Der Vorsitzende der Psychotherapeuten Vereinigung, Dieter Best, verwahrte sich dagegen, dass „Scharlatanerie, wie sie hier betrieben wurde, mit Psychotherapie in Verbindung gebracht wird“. Psychotherapie sei ein seriöses und wissenschaftlich gestütztes Verfahren. Sie sei in Deutschland streng reguliert. Von den Krankenkassen erstattet werde sie nur bei Therapeuten mit einer bestimmten Ausbildung.

Psycholytische Therapie verboten

Die psycholytische Therapie, bei der Drogen oder ähnliche Substanzen eingesetzt würden, sei dagegen keine Psychotherapie.
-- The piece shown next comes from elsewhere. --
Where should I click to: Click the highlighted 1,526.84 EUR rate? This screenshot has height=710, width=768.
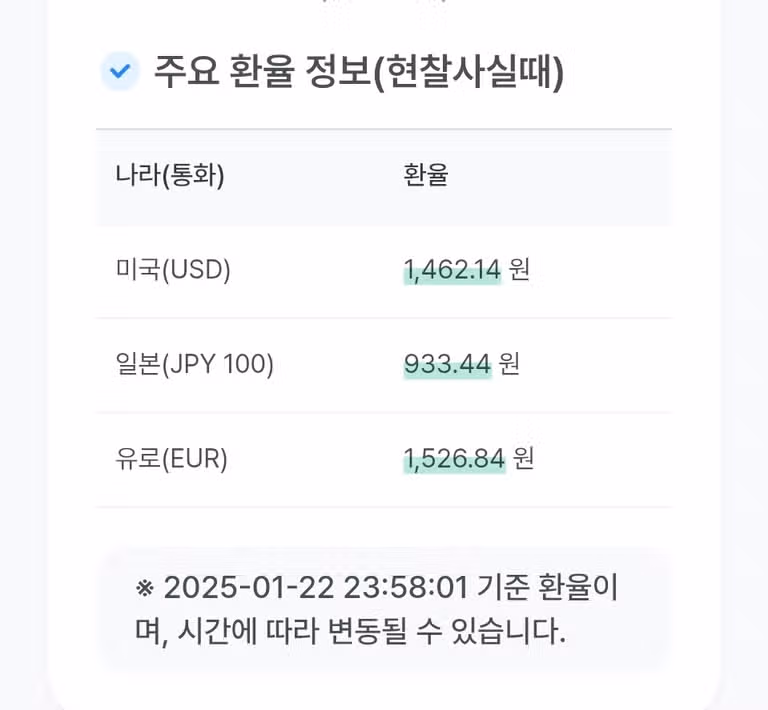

Sie sei wissenschaftlich nicht anerkannt und gefährlich, meinte Best. „Neben strafrechtlichen Konsequenzen, die das Verhalten des Arztes haben wird, droht ihm der Entzug der Approbation“, versicherte Best.

Auch die renommierte Berliner Psychoanalytikerin Eva Jaeggi zeigte sich empört: „Wenn ein Arzt Drogen gibt, wenn er ganz unkontrolliert offenbar auch den Leuten Drogen verschreibt und das Psychotherapie nennt, dann ist das für mich ganz klar Scharlatanerie“, sagte sie im Deutschlandradio. „Der hat sich Psychotherapeut genannt, aber was er macht, ist auf keinen Fall Psychotherapie.“

Sie befürchtet nun Schaden für das Ansehen regulärer Therapie. Eigentlich sei die Akzeptanz gegenüber der Psychotherapie in den vergangenen Jahren etwas gewachsen. Ein solcher Fall schaffe neues Misstrauen. Gegen den Berliner Arzt Garik R. (50) war am Sonntagabend Haftbefehl erlassen worden. In Rs. Hermsdorfer Praxis starb am Sonnabend ein Mann nach dem Konsum von Drogen, ein zweiter Mann Stunden später im Krankenhaus. Zehn weitere Patienten wurden teils lebensgefährlich verletzt.

Die Vorwürfe reichen von Körperverletzung bis Mord

Der Haftrichter wirft dem Mediziner zweifache Körperverletzung mit Todesfolge sowie gefährliche Körperverletzung in sechs Fällen vor. Die Staatsanwaltschaft hingegen hatte ihm unter anderem zweifachen Mord, mehrfache gefährliche Körperverletzung und Drogenhandel vorgeworfen.

In seinen Vernehmungen durch die 2. Mordkommission hat Garik R. eingeräumt, den Teilnehmern einer Gruppensitzung verschiedene Substanzen und Psychodrogen gegeben zu haben. Laut Polizei könnte es sich um Ecstasy, eventuell sogar Heroin handeln.

Von drei weiteren Opfern konnte eines am Sonntag aus dem Humboldt-Klinikum in Reinickendorf entlassen werden. Zwei sind laut Vivantes-Sprecherin Astrid Steuber noch in stationärer Behandlung. Ihnen gehe es den Umständen entsprechend gut. Der Zustand des 55-jährigen Ekkehard N. aus Schöneberg, der nicht im Vivantes-Klinikum behandelt wird, ist weiterhin kritisch. Er liegt laut Polizei im künstlichen Koma.

Der niedergelassene Kassenarzt Garik („Garri“) R., der in Taschkent in Usbekistan geboren wurde, hat eine Zulassung für Psychotherapie. In den 90er-Jahren bildete er in der Nähe von Kassel auch Heilpraktiker aus.